I still cant get into my garden. The water puddles are gone and the weeds are starting to grow. The soil surface isnt as squishy as it was a week ago, but it is evident the garden is still too wet to begin digging, tilling and planting.
Its important to know the difference between soil that is ready and soil that isnt. Handling wet soil can cause textural damage it wont recover from for an entire year.
This is why, when you read anything in a magazine or gardening book stating you should wait until your soil can be worked, you definitely should not work it no matter how long it takes.
I learned this the hard way several years ago when we did work the soil too soon. What I ended up with the rest of the summer was not a soft, loamy garden, but instead was a hard, rock-like garden plot that, although I planted anyway, was difficult the rest of the year. This spring it has taken longer than usual to get into the garden and till the remainder of last years weeds so we can plant even just the cool weather vegetables.
How do you know when the soil is ready? The best way to figure it out is the same method farmers have used since the beginning of agriculture, pick up a handful of soil and squeeze. Open your hand and see what happens. If the ball of soil stays in a ball, its still too wet. If it falls apart with the consistency of cake, it is safe to start digging furrows and loosening it up for the planting.
All we need is a couple days of warm, dry weather with adequate sunshine for the soil to get to that point. As I type this, we are promised those few days this weekend. I might get those onion starts planted after all.

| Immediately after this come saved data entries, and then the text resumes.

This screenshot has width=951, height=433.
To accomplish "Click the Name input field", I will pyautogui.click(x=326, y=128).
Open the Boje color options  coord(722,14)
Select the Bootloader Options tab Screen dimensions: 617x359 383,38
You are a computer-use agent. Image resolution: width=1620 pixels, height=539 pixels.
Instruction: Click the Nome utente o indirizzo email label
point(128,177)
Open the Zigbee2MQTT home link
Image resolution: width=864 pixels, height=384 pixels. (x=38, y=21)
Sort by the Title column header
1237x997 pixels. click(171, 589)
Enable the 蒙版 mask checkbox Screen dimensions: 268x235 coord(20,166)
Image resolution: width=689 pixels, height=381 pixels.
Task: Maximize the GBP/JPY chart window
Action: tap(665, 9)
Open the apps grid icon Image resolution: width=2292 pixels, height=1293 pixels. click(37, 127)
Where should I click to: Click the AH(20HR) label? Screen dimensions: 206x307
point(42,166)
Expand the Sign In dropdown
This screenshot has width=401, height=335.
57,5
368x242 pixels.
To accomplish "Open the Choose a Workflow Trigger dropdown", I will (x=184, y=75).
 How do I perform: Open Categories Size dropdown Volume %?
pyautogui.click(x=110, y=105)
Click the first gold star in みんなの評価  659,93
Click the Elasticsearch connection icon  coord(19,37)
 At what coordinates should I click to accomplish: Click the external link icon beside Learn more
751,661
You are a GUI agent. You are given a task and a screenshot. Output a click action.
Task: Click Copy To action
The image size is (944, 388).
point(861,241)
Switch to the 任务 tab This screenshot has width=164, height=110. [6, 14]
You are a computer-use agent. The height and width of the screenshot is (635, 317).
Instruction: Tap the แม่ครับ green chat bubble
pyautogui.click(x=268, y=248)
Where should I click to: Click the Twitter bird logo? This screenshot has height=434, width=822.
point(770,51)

Soil is a wonderful thing. You might call it dirt, but a gardener will tell you that dirt is what you sweep out of your house. Soil is where you grown your vegetables and flowers.
Soil is alive. We cant see them, but healthy soil is filled with living things including fungi, bacteria, protozoa, nematodes, arthropods and earthworms. These organisms all have a purpose. Some feed on decaying organic matter, turning it into compost, which is basically more soil. Still others feed upon each other creating the nutrients that plants need. When all of these organisms are in balance, the soil is healthy. Healthy soil creates healthy plants that are able to fend off disease and insect infestation. Healthy plants offer good health to the people and animals who eat them. Do you see the cycle?
When we use the same patch of soil over and over without replenishing what our plants use, the balance is disturbed. To regain that balance, we need to add compost and other organic matter back into the mix. Just as though we were borrowing a cup of sugar from our neighbor, the polite thing to do is replace what we use.
An important component to soil is its texture, consisting of three types: sand, silt and clay. Clay is the smallest particle. It is sticky and heavy and clings together. Water and oxygen cant get through it. Most of the soil in our area is primarily clay, although there are areas that could be described as primarily sand. Sand is the largest soil particle. It is gritty and coarse and water flows through quickly. Where water cant penetrate clay, it runs through sandy soils so fast the plants dont have time to drink it up. Silt particles are smaller than sand, but not as small as clay. Silt is slippery and fine, like baby powder.
A fourth type of soil texture is a combination of all three and is called loam. Loam is ideal garden soil. Water runs through it at just the right speed so that plants can drink what they need and the rest drains away. Oxygen also penetrates the particles and is used by those organisms mentioned earlier. Plants roots use oxygen to take in water. When the soil is saturated, oxygen is depleted. Roots will rot and the plants will die.
Compost is so easy to create and doesnt have to take up a lot of space that theres really no reason why everyone cant have their own little compost area. Even apartment dwellers can make compost on a corner of the kitchen counter using something as simple as a coffee can. Ill write more about the various forms of compost in the upcoming weeks. Everyone should do what they can to feed the soil.